The Suspended Non-Commissioned Officer is Not Subject to Military Criminal Law: Analysis of Cassation Ruling 22066/2025

Military criminal law, with its specific regulations, is an area requiring constant interpretation. The Court of Cassation, with ruling no. 22066 of June 12, 2025, has provided a fundamental clarification regarding subjection to military criminal law for non-commissioned officers suspended from service. This decision, presided over by S. M. and authored by V. G., with defendant C. C., annuls the judgment of the Military Court of Appeal of Rome, delineating a clear and important boundary.

Who is "In Active Service"? The Heart of the Matter

The Military Criminal Code of Peace (CPMP), in articles 1, 3, and 5, establishes that military criminal law applies to "military personnel in active service." The ruling under examination addresses precisely the condition of a non-commissioned officer under disciplinary suspension: while retaining military status, their actual operational capacity ceases. The key question was whether this suspension was sufficient to exclude them from military jurisdiction, as they could no longer perform their active duties.

A non-commissioned officer suspended from service for disciplinary reasons is not subject to military criminal law, as they cannot be considered "in active service."

This maxim from Cassation ruling no. 22066/2025 clarifies definitively: disciplinary suspension prevents the non-commissioned officer from being considered "in active service." This means that, during this period, they are no longer subject to the specificities of military criminal law. The decision emphasizes that the application of a special criminal regime is strictly linked to the actual performance of duties and obligations arising from active military service, not merely status.
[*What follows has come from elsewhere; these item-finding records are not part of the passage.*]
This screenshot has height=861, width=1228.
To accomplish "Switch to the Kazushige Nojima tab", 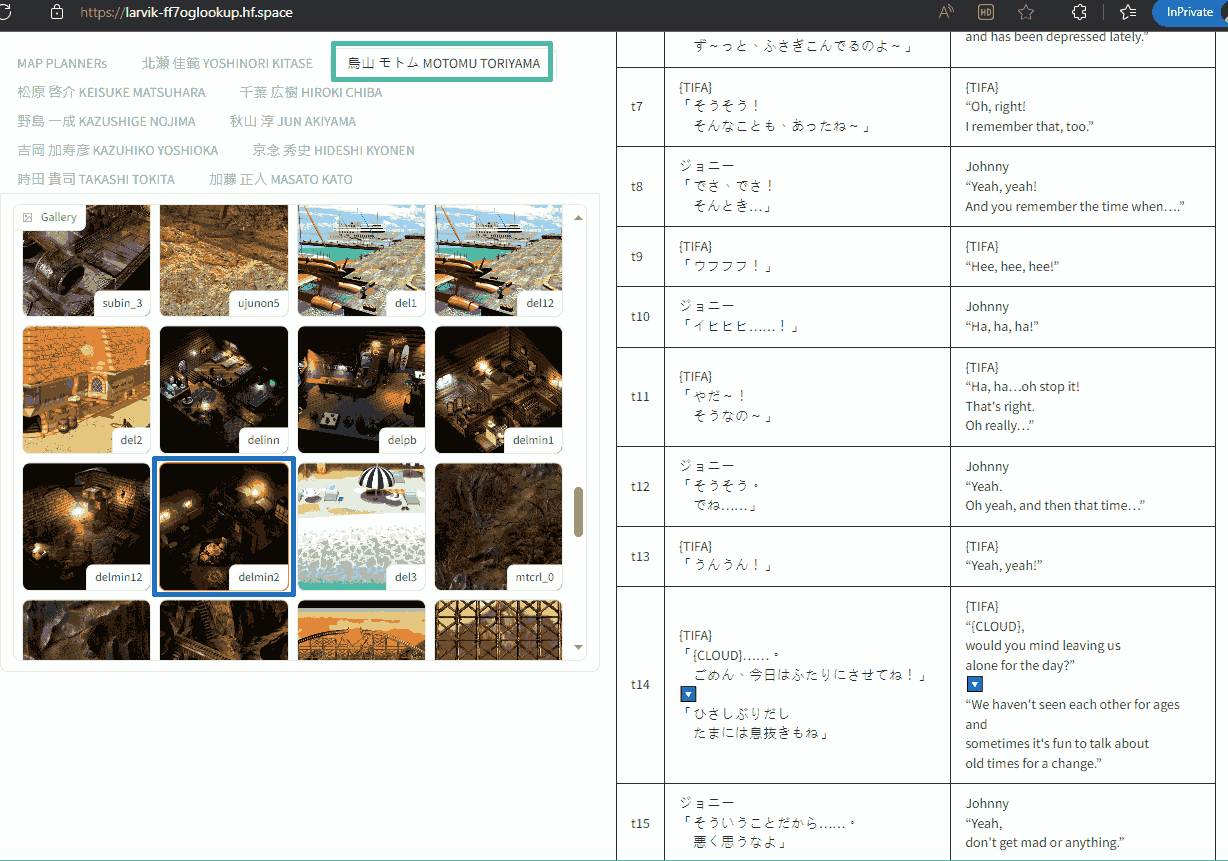I will coord(106,121).
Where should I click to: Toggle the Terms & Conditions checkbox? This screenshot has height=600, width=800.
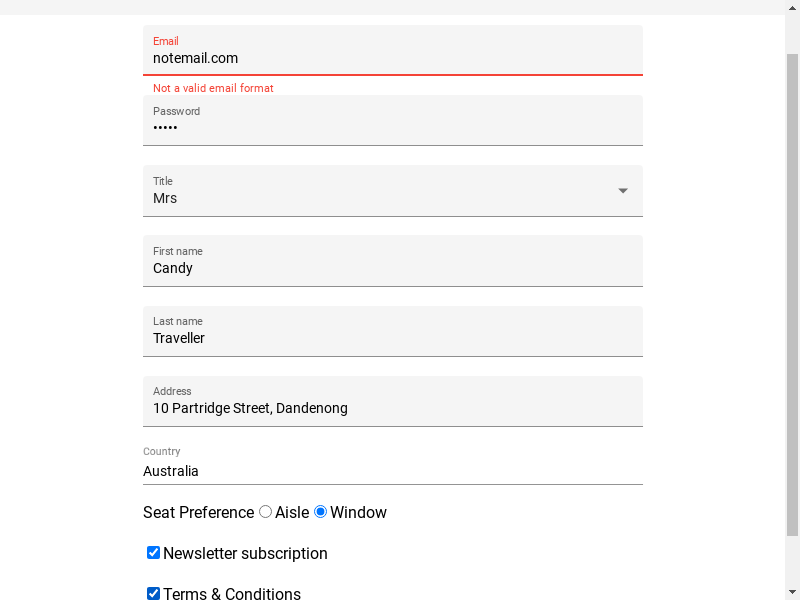point(153,593)

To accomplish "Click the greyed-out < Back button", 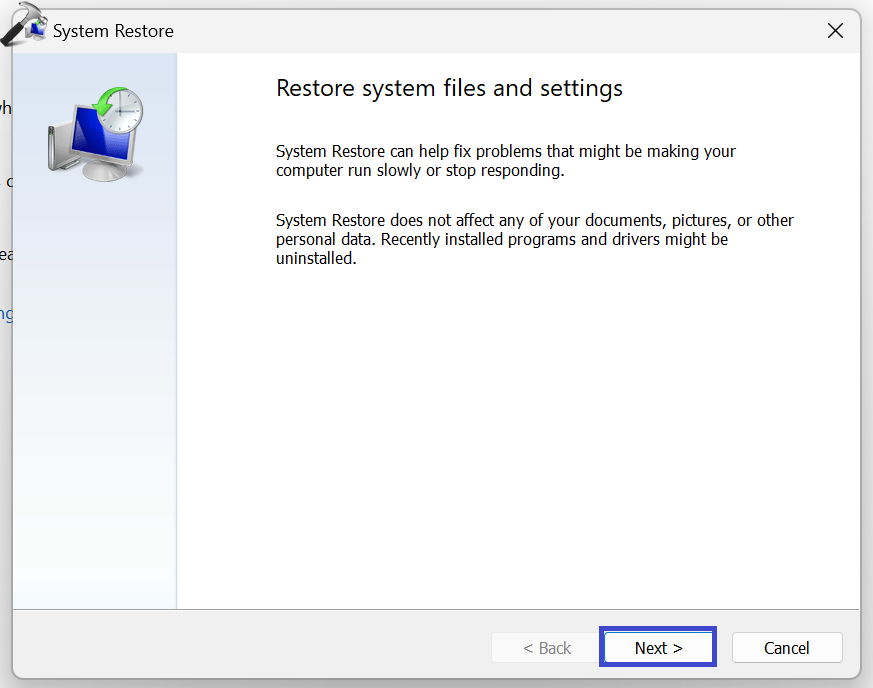I will click(547, 648).
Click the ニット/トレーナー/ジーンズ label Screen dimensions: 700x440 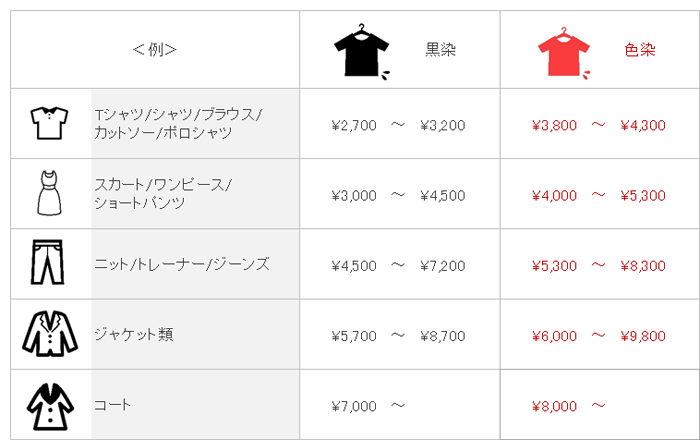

Jurisprudential Consistency and Reference Norms

The Cassation ruling aligns with established jurisprudence, as highlighted by the consistent maxim no. 51398 of 2016. This consistency strengthens legal certainty. Legislative Decree of March 15, 2010, no. 66 (Code of Military Organization), with articles such as 885, 1357 paragraph 1 letter A, and 920 paragraph 2, governs the status conditions of military personnel, including suspension. Although military status is not lost, suspension profoundly alters the functional relationship, limiting the exercise of duties. The objective is to apply the CPMP only when conduct affects the efficiency and discipline of the Armed Forces in a context of actual service.

  • Disciplinary suspension excludes the qualification of "in active service."
  • Military criminal jurisdiction requires full operational capacity.
  • The ruling protects the suspended military personnel from an unjustified special regime.
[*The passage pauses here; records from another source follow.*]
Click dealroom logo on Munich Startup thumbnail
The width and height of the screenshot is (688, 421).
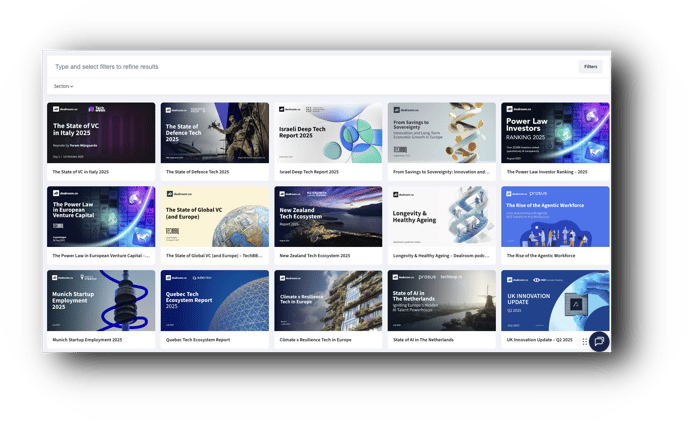coord(66,276)
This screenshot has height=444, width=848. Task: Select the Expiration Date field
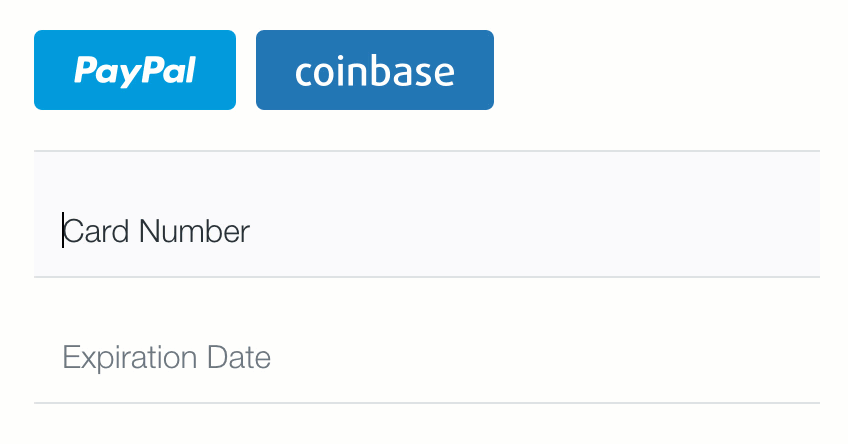[427, 340]
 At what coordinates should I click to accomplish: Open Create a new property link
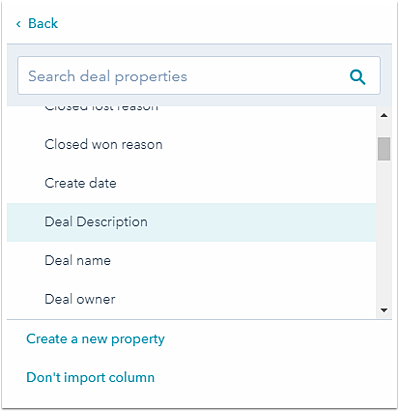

Conclusions: A Fundamental Guarantee Principle

Ruling no. 22066/2025 of the Cassation Court is a cornerstone in the interpretation of military criminal law. By affirming that a suspended non-commissioned officer is no longer "in active service," the Supreme Court reinforces a crucial guarantee principle. This decision not only protects the individual rights of the military personnel, preventing them from facing a special criminal regime in the absence of an actual functional link to active service, but also contributes to more precisely defining the boundaries of military jurisdiction. An essential balance between discipline and principles of legality.